Pentecostal Christian denomination

The Assemblies of God in Great Britain (AoG GB) is a Pentecostal Christian denomination in Great Britain. It is affiliated with the World Assemblies of God Fellowship. Its headquarters are in Manchester, England.

==History==
The Assemblies of God in Great Britain has its origins in the beginning of Pentecostalism in Great Britain in 1907. The British Assemblies of God were founded in Birmingham in 1924.

On 22 October 2005 the Irish Region was allowed to join with the Irish Assemblies of God, Republic of Ireland to form the Assemblies of God Ireland. According to a census of the association of churches in 2023, it would have 500 churches.

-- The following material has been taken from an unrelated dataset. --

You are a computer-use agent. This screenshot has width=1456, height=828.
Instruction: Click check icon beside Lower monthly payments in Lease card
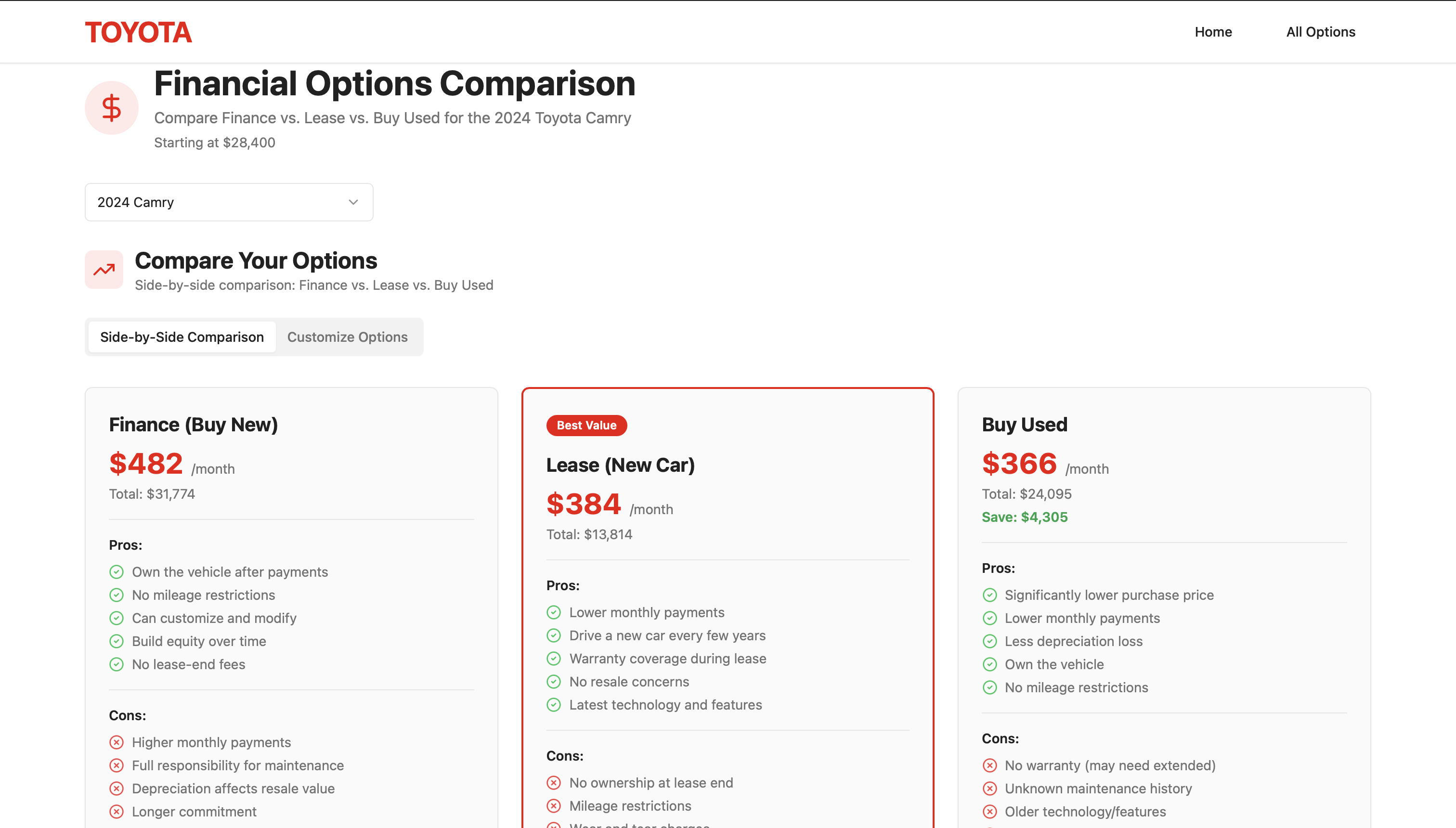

As of AoG GB's National Conference 2025 there are 654 Congregations across Great Britain.

==Beliefs==
The Assemblies of God believe in the Statement of Fundamental Truths.

==Structure & Leadership==
The Assemblies of God is divided into three geographical regions: England, Scotland and Wales. England is then separated further into England North, England Central, England South West and England South East. Each area is overseen by a Country Director and together alongside other key leaders from across Great Britain and the National Leader they form the National Leadership Team.

As of 2019, the National Leader is Glyn Barrett, leader of !Audacious Church in Manchester.